After successful password validation, [`src/node/routes/login.ts`](https://github.com/coder/code-server/blob/main/src/node/routes/login.ts) (lines 96-99) sets the authentication cookie using the suffix-aware name:

```typescript
res.cookie(req.cookieSessionName, hashedPassword, getCookieOptions(req));

```

This stores the session token in a browser cookie scoped specifically to this instance's suffix.

### Logout Flow and Cookie Clearing

The logout handler in [`src/node/routes/logout.ts`](https://github.com/coder/code-server/blob/main/src/node/routes/logout.ts) (lines 7-10) clears the cookie using the exact same name and options:

```typescript
res.clearCookie(req.cookieSessionName, getCookieOptions(req));

```

Critically, both operations invoke `getCookieOptions` from [`src/node/http.ts`](https://github.com/coder/code-server/blob/main/src/node/http.ts) (lines 20-30 and 98-104) to ensure identical `domain`, `path`, and `sameSite` attributes. This guarantees the browser removes exactly the cookie that was set, preventing orphaned tokens or clearance failures.
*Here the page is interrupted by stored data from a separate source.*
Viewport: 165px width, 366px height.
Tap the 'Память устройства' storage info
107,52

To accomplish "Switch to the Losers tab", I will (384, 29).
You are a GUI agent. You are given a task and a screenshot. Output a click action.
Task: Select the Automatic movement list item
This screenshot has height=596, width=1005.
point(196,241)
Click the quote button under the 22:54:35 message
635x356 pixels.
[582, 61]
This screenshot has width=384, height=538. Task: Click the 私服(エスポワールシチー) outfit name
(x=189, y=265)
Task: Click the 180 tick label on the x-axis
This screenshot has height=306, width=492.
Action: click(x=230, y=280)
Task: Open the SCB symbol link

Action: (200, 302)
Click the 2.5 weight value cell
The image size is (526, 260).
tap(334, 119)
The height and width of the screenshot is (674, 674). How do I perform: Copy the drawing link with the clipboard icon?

## Deploying Multiple Instances with Cookie Suffixes

To run two code-server instances on the same domain without authentication conflicts:

```bash

# Instance A - production environment

code-server --bind-addr 0.0.0.0:8080 --cookie-suffix prodA &

# Instance B - staging environment  

code-server --bind-addr 0.0.0.0:8081 --cookie-suffix prodB &

```

The browser now maintains two independent cookies:

```

code-server-session-prodA=<token_a>
code-server-session-prodB=<token_b>

```

Because browsers index cookies by the combination of **name + domain + path**, these tokens coexist without overwriting each other. Users remain authenticated to both instances simultaneously, and logout actions affect only the targeted instance.

## Summary

- **Default cookie names collide** when multiple code-server instances share a domain, causing browsers to overwrite session tokens.
- **The suffix mechanism** in [`src/common/http.ts`](https://github.com/coder/code-server/blob/main/src/common/http.ts) generates unique cookie names like `code-server-session-prodA` via `getCookieSessionName`.
- **Configuration flexibility** allows setting the suffix via `--cookie-suffix` CLI flag or `CODE_SERVER_COOKIE_SUFFIX` environment variable.
- **Consistent cookie options** through `getCookieOptions` ensure login and logout operations target the same browser storage key.
- **Multi-instance safety** enables Kubernetes pods, Docker Swarm services, and reverse-proxy sub-paths to maintain isolated authentication sessions.

## Frequently Asked Questions

### What happens if I don't specify a cookie suffix in multi-instance deployments?

Without a suffix, all instances use the default `code-server-session` name. The browser stores only one cookie per domain/path combination, meaning the most recently visited instance overwrites the others' session tokens. This causes authentication failures and forces users to re-login when switching between instances.

### Are there restrictions on what characters I can use in the cookie suffix?

Yes. The `getCookieSessionName` function in [`src/common/http.ts`](https://github.com/coder/code-server/blob/main/src/common/http.ts) automatically sanitizes the suffix by replacing any characters that are not alphanumeric or hyphens with dashes using the regex `/[^a-zA-Z0-9-]/g`. This ensures the resulting cookie name complies with browser cookie naming standards.

### Does the cookie suffix affect cookie security attributes like HttpOnly or Secure?

No. The suffix only modifies the cookie name. Security attributes including `HttpOnly`, `Secure`, and `SameSite` are determined separately by `getCookieOptions` in [`src/node/http.ts`](https://github.com/coder/code-server/blob/main/src/node/http.ts) and remain consistent regardless of the suffix value.

### How do I configure the cookie suffix in Kubernetes deployments?

Set the `CODE_SERVER_COOKIE_SUFFIX` environment variable in your pod specification, using values derived from the pod name, namespace, or deployment stage. For example, `CODE_SERVER_COOKIE_SUFFIX=prod-pod-$(POD_NAME)` ensures each replica maintains isolated sessions while sharing the same service domain.